The regional office said they may have a position for him. I was so eager to call this job seeker and tell him the exciting news that I raced back from the regional F&G office to call him. He was ecstatic!
He was due to start working days after graduation. Because of his accident, he was graduating a year late and thrilled to have all that behind him. The week before graduation, I received a call from his mother stating he had fallen ill and was in the hospital for surgery. She expressed his only concern in this entire illness was if he could still work for Fish and Game.
Keep in mind this young man was now not able to participate in his graduation ceremony and now may lose this opportunity to fulfill his dreams. I placed a call to the regional office, explained the situation and asked if there was any way he could start at a later date.
The Idaho Fish and Game office was willing to extend the offer until he recovered. I again, was super excited to call the job seeker at his hospital bed and tell him to rest comfortable and recover solid because they were willing to wait.

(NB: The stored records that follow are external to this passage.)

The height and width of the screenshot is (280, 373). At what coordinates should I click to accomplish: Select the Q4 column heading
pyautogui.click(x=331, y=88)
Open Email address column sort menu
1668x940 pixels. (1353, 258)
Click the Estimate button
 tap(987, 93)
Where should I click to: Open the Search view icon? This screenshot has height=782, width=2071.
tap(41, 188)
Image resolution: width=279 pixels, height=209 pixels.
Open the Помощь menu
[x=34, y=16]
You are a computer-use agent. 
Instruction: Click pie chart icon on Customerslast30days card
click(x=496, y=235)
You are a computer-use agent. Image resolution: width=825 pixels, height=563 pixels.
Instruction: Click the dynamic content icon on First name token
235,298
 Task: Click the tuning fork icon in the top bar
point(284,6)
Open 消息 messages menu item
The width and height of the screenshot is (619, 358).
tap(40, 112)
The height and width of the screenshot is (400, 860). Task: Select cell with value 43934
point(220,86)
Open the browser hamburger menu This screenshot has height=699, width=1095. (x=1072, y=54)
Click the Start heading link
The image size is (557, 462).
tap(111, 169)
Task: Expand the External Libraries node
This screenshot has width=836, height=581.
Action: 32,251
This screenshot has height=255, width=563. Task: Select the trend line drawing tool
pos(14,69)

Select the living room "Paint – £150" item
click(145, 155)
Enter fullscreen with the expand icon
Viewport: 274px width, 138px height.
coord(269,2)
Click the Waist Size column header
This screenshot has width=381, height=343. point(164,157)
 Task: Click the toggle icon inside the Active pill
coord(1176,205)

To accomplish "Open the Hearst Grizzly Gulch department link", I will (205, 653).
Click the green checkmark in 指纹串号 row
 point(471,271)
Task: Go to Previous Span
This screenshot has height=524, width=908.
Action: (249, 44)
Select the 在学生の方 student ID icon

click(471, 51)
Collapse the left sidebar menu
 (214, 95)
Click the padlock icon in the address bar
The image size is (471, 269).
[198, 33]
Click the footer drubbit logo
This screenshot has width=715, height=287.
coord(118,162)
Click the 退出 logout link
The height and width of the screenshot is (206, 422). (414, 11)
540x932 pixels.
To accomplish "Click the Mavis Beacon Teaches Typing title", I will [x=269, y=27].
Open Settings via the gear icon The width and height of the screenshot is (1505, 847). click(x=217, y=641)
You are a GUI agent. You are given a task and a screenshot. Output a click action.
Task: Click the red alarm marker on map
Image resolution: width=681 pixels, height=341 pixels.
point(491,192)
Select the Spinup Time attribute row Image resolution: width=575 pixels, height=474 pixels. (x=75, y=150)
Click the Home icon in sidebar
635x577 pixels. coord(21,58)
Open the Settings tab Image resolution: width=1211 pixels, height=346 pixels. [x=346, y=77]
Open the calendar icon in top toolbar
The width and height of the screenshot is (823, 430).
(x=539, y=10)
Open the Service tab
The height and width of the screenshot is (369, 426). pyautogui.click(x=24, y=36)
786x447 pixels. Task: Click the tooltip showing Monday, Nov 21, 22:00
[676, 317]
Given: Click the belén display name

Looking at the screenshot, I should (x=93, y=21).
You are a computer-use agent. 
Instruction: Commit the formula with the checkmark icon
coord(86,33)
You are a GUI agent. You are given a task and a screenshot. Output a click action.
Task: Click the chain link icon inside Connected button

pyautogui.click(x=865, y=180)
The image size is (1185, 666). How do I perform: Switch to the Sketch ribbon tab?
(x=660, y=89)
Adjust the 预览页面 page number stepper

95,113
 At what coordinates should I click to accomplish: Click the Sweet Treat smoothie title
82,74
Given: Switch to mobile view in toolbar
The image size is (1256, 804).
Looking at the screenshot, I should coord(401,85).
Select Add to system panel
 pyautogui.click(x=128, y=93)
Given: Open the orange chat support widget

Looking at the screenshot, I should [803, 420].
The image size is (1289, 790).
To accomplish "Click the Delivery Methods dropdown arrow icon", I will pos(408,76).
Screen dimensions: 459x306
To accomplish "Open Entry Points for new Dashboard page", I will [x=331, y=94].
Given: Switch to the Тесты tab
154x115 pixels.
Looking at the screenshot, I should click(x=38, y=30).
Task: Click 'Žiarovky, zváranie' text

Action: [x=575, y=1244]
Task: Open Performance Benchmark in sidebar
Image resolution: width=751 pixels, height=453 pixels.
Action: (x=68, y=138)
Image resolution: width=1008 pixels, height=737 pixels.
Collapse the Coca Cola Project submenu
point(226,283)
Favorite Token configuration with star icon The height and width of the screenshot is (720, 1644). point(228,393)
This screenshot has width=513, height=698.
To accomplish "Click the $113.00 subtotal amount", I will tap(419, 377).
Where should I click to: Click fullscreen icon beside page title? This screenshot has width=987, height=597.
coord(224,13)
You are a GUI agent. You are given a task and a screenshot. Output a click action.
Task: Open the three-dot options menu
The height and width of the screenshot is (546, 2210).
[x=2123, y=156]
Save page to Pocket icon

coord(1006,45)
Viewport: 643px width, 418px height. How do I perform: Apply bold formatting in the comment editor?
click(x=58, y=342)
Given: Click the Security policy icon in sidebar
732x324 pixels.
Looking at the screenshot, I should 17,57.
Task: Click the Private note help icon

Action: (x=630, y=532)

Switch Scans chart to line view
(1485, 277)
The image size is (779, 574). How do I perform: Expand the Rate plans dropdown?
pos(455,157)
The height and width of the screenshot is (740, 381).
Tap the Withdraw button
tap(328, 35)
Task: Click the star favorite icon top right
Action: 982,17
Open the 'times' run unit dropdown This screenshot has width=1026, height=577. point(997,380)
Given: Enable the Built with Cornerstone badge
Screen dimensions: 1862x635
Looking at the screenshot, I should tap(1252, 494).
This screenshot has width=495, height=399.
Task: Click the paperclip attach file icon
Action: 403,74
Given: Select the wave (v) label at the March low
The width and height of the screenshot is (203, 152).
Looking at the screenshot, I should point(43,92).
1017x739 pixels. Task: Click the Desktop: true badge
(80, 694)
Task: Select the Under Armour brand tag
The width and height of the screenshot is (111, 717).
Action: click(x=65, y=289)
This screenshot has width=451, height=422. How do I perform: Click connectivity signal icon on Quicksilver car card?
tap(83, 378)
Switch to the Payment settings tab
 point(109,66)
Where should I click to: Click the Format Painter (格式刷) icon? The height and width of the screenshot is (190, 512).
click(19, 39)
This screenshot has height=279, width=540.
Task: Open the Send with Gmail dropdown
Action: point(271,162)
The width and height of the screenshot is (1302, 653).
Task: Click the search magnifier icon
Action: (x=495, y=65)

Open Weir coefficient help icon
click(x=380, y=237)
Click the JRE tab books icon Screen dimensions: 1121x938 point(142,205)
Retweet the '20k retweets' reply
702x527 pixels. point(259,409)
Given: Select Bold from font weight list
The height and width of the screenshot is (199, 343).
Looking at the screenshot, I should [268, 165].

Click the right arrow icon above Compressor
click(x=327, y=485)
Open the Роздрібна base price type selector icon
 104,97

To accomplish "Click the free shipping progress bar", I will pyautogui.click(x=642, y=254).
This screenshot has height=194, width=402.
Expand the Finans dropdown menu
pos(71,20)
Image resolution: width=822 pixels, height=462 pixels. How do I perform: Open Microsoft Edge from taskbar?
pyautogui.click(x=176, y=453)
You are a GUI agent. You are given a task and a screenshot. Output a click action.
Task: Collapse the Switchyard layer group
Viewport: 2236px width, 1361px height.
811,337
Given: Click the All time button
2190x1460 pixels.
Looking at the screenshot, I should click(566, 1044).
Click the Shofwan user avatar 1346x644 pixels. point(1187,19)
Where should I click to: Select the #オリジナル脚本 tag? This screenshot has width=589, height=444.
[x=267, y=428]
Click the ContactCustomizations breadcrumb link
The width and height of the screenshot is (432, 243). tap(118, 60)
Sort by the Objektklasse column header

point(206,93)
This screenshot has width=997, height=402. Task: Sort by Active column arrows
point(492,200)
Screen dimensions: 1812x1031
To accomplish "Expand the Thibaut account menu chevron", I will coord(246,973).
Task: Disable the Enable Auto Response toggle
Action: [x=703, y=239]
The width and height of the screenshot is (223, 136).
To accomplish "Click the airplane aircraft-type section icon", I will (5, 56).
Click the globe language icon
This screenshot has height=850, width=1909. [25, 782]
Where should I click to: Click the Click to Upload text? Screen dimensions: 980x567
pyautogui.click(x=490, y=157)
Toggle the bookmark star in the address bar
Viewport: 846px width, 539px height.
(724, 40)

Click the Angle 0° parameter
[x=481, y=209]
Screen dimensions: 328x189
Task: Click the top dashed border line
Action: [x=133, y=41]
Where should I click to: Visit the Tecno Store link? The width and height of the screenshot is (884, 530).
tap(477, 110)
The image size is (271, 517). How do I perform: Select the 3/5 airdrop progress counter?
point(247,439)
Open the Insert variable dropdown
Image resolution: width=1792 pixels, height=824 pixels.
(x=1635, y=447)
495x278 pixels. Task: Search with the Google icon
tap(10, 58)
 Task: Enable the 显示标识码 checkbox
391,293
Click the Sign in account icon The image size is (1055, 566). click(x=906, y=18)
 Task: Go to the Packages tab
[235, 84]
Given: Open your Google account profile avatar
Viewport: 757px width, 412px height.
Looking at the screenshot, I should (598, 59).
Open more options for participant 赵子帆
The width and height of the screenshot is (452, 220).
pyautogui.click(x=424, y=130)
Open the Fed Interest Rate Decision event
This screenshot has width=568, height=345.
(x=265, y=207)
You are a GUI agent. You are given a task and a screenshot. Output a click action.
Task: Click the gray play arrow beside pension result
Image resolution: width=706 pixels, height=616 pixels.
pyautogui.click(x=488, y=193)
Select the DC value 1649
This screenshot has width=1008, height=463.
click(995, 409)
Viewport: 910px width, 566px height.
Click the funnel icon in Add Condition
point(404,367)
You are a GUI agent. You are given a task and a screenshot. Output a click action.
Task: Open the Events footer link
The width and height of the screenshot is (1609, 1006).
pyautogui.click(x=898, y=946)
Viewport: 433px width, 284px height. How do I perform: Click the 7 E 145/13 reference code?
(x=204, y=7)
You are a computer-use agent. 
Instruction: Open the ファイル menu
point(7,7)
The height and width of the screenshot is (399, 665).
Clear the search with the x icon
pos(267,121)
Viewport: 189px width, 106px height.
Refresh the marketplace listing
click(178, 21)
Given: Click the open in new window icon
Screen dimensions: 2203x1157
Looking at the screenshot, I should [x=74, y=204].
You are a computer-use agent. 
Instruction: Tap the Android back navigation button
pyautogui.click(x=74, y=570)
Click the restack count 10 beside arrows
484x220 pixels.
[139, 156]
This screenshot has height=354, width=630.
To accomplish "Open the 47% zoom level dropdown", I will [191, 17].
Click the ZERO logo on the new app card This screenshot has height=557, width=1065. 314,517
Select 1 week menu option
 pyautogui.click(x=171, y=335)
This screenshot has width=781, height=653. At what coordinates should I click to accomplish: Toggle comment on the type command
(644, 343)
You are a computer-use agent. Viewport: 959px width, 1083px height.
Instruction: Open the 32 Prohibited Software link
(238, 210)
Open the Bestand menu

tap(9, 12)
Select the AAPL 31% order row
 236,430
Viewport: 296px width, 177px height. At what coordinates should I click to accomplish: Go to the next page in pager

This young man went to work for Idaho Fish and Game at the fish count check stations, counting the salmon and steelhead that come through and again at boat launch locations checking fishing licenses and fish counts for the Salmon and Steelhead seasons. The opportunity he was provided to pursue his dream was accomplished and he is now looking forward to attending college and working for Idaho Fish and Game as a seasonal employee.
How do job seekers set up a meeting with a workforce consultant? Does it cost anything?
A job seeker can call any local Labor office or come in and request to speak to or schedule an appointment with an employment services workforce consultant. IT IS FREE! That’s what we are here for: to help job seekers with their questions and provide the guidance they need to gain employment!
Anything you can add?
I also encourage everyone to visit the Idaho Department of Labor website.
Take a look at all of the resources available and see we are not just the unemployment office. Our agency offers so much more.